[Trecho do texto]:
“Ontem e Hoje”: República, a esperança que virou desilusão
O historiador Constantino Piçarra, que a partir da próxima semana passa a assinar semanalmente no “O Atual” a rubrica “Ontem e hoje”, antecipa a sua estreia, neste dia 5 de Outubro, com o relato de como as gentes do distrito de Beja acolheram a República.
A partir da próxima semana, inserido no conjunto de alterações que iremos implementar no “O Atual”, quer a nível gráfico do nosso site, quer com a introdução de novos conteúdos e colaboradores, o historiador Constantino Piçarra, assinará semanalmente uma rubrica com o título “Ontem e Hoje” evocando uma data, um acontecimento ou uma personalidade com preponderância na região.
Hoje, 5 de outubro, dia em que se celebra a implantação da República em 1910, acontecimento com profundo significado histórico para o nosso país, e que contou desde as primeiras horas desse dia com uma forte adesão das gentes do distrito de Beja, O Atual, antecipa a estreia da rubrica “Ontem e Hoje”, precisamente com o relato desses acontecimentos compilados pelo historiador Constantino Piçarra.
REPÚBLICA, A ESPERANÇA QUE VIROU DESILUSÃO
Há precisamente 112 anos, sabedores das movimentações que estão a ocorrer em Lisboa, por todo o dia 5 de outubro de 1910 chegam à cidade de Beja, os principais líderes do Partido Republicano. Uma comunicação telegráfica particular notícia a boa nova: A República é vitoriosa. A casa de Bragança tinha caído, por fim. A novidade espalha-se e o povo da cidade aflui em massa à praça D. Manuel I. Já noite, Augusto Barreto, médico municipal em Cuba, e Francisco Pereira Coelho, advogado, falam à multidão nesta praça, que dentro de pouco tempo se chamará praça da República, e exibem o telegrama em que o ministro do Interior do Governo Provisório republicano, António José de Almeida, nomeia António Aresta Branco governador civil do distrito de Beja.

[Dados fornecidos]:
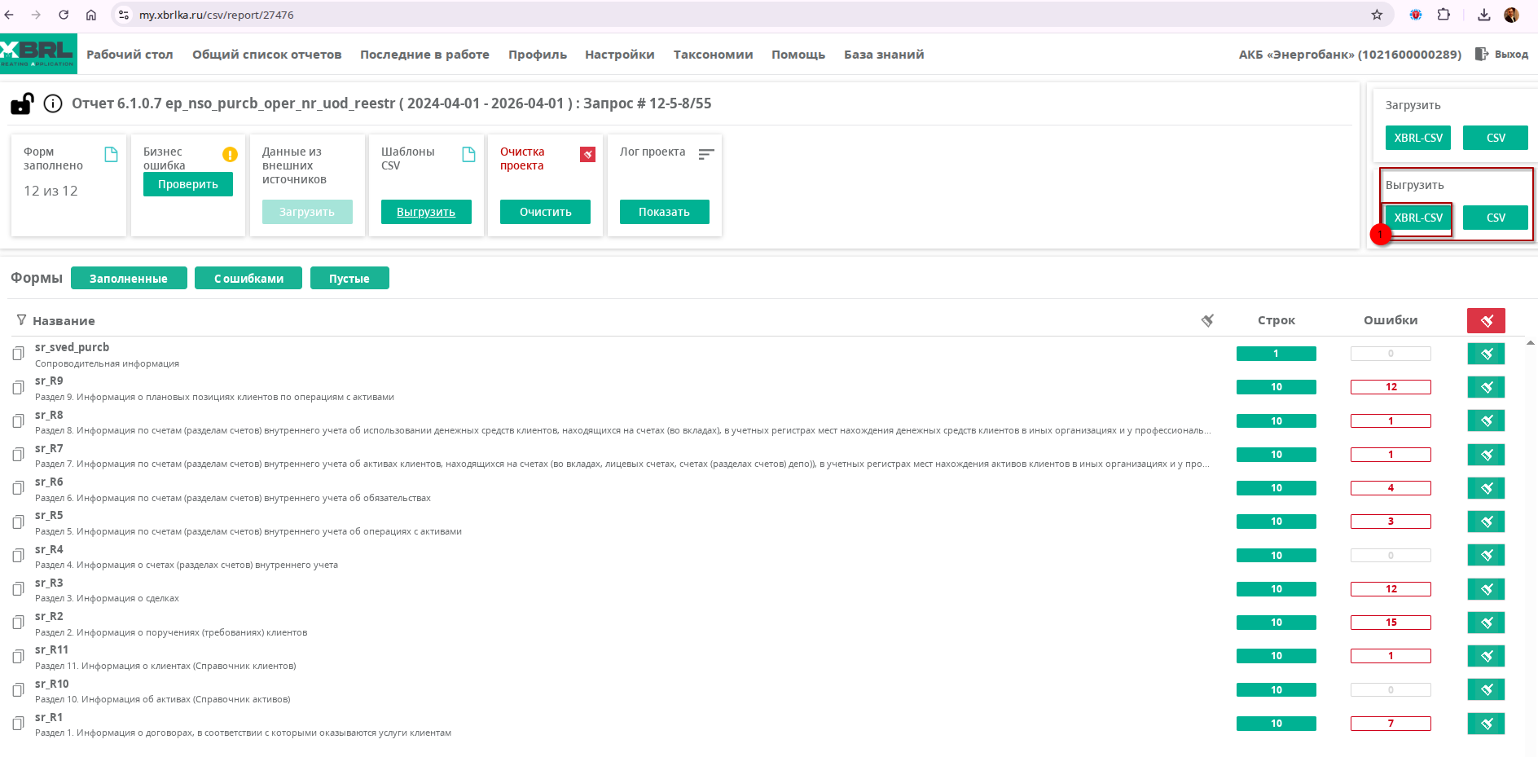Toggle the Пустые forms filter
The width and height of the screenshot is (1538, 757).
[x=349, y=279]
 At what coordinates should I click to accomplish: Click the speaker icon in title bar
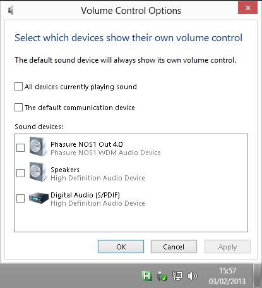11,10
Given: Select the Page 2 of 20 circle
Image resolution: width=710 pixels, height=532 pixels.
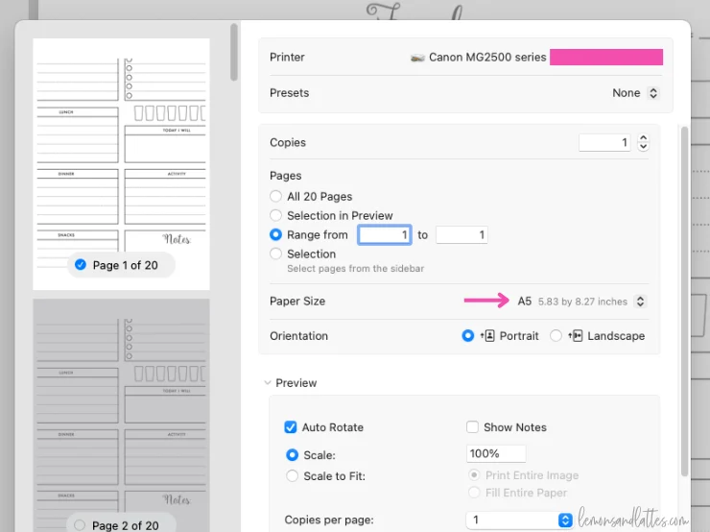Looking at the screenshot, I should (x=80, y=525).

==

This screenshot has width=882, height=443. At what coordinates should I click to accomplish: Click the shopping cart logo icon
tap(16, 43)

[Tarefa A]: Reproduza fielmente a parte do trecho que vai desde "Hoje, 5 de outubro, dia" até "historiador Constantino Piçarra.", inclusive.
[Tarefa B]:
Responda, com base no trecho, às perguntas seguintes:
(i) Com que periodicidade Constantino Piçarra assinará a rubrica "Ontem e Hoje"?
(ii) Que cargo exercia Augusto Barreto?
(iii) Quem foi nomeado governador civil do distrito de Beja?
[Tarefa C]: Traduza para inglês esta frase do trecho: "A novidade espalha-se e o povo da cidade aflui em massa à praça D. Manuel I."

[Resposta A]:
Hoje, 5 de outubro, dia em que se celebra a implantação da República em 1910, acontecimento com profundo significado histórico para o nosso país, e que contou desde as primeiras horas desse dia com uma forte adesão das gentes do distrito de Beja, O Atual, antecipa a estreia da rubrica “Ontem e Hoje”, precisamente com o relato desses acontecimentos compilados pelo historiador Constantino Piçarra.

[Resposta B]:
(i) Semanalmente.
(ii) Médico municipal em Cuba.
(iii) António Aresta Branco.

[Resposta C]: The news spreads, and the people of the city flock en masse to Praça D. Manuel I.